The effect of holiday travel and family get-togethers is beginning to be evident around the State, but also here on the Coast as we are seeing an increased number of folks with respiratory symptoms seeking testing for COVID at our clinics and ER. Fortunately, as of this writing, we only have one patient with COVID in our hospital and six in the hospital in Ukiah, but I expect that to change soon. As the hospitals in Southern California experience increasing numbers things may soon come to a point where we are compelled by the State Health Department to accept transfers from those areas to help them avoid being overwhelmed.
According to Judson Howe, Vice-President for the three Mendocino County Adventist Health (AH) hospitals, the ICU capacity of AH in the northern California region is currently at 28%, above Governor Newsom’s cut off of 15% for invoking stay-at-home orders, but that could change quickly. Howe, along with Dr. Bessant Parker, Chief Medical Officer for the three hospitals, has been leading the combined efforts to keep us prepared for what may lay ahead. “We continue to update and revisit our surge plans to make sure we are ready to care for our community. We’ve cared for over 150 COVID patients since this pandemic started and we’ve learned a lot of lessons along the way that have allowed us to improve our processes,” Howe wrote in a COVID update sent to the doctors and staff of the three hospitals this week.
As spread of the virus increases, community testing becomes more important than ever. Lucresha Renteria, the CEO of Mendocino Coast Clinic (MCC), has been working hard to re-establish community testing following the abrupt pull out of the Chen-Zuckerberg free testing program by UCSF in October. MCC has been approved to participate directly with the State’s new testing lab, the PerkinElmer Lab in Valencia, as a test provider. “We are now only waiting to receive the test kits to start testing which should be arriving soon,” Renteria said when I spoke with her. Local community members can call 707-964-1251 to get on a waiting list to be tested as soon as those kits arrive.

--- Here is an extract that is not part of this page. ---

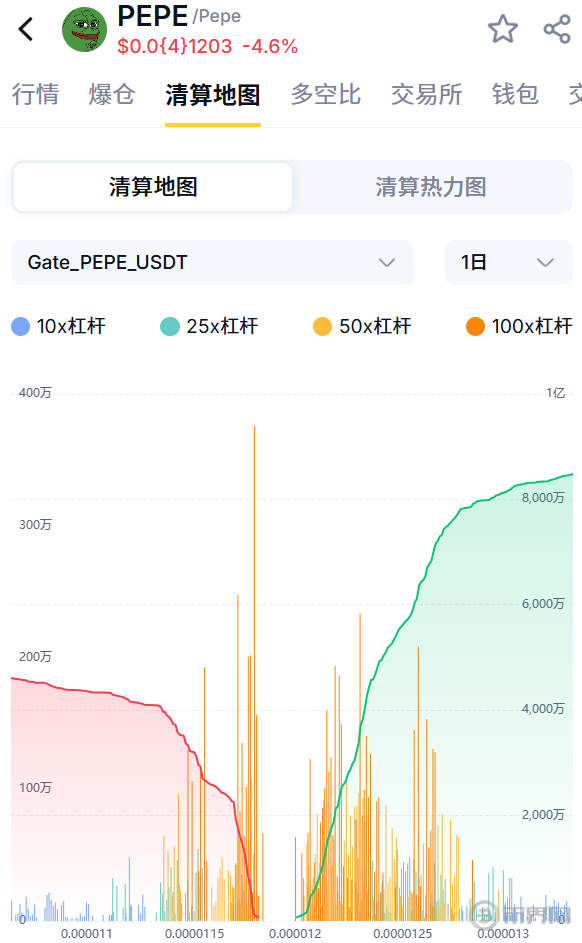
Task: Add PEPE to favorites star
Action: [503, 29]
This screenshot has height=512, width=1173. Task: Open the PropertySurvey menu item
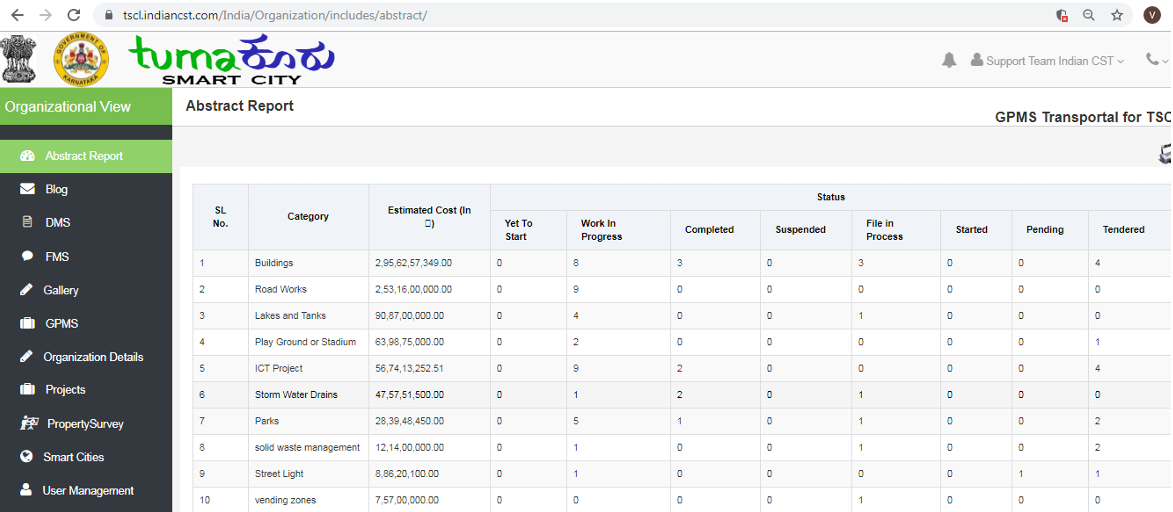[x=85, y=424]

As more people test positive through community testing, we need more trained personnel to do contact tracing. Lynne Finely of the Mendocino County Health Department reached out to me asking that I use the Miller Report to extend a call for volunteers to be contact tracers. For more information, call 707-467-3200 extension 333. There is a free 7 hour online course to train as a contact tracer. For more information about the course go to www.volunteerNCO.org. You can also use that website to register for the volunteer program.
An important step to help maintain adequate health care services at this time is coming in the form of the Pfizer vaccine. In a conference led by Dr. Andy Coren, Public Health Officer with the hospital leadership of the three hospitals in the County, I learned that of the 375,000 doses of the Pfizer vaccine sent to California, our county has been promised 975 doses. About two-thirds of these will be made available to front line health care workers at the hospitals. This will help ensure that our hospital staff are protected as they care for COVID patients. Dr. Coren expects that we may be able to start vaccinating front line hospital staff by the end of next week. Adventist Health Ukiah Valley hospital has offered to provide the deep freeze refrigerator necessary to store the vaccines for the County while they are distributed. Second wave distribution is expected to target nursing home residents. Third wave distribution will be available to non-front-line health care workers. Estimates vary considerably, as to when the vaccine will be available the general public, but it may be as early as the end of February. As time goes by, it is expected that more vaccines will be approved from different manufacturers and that this may accelerate availability.
I want to extend my sincere appreciation to all of my fellow Coast residents for the support that you are showing to each other during these times. I am confident that, despite the challenges, we will get through this together.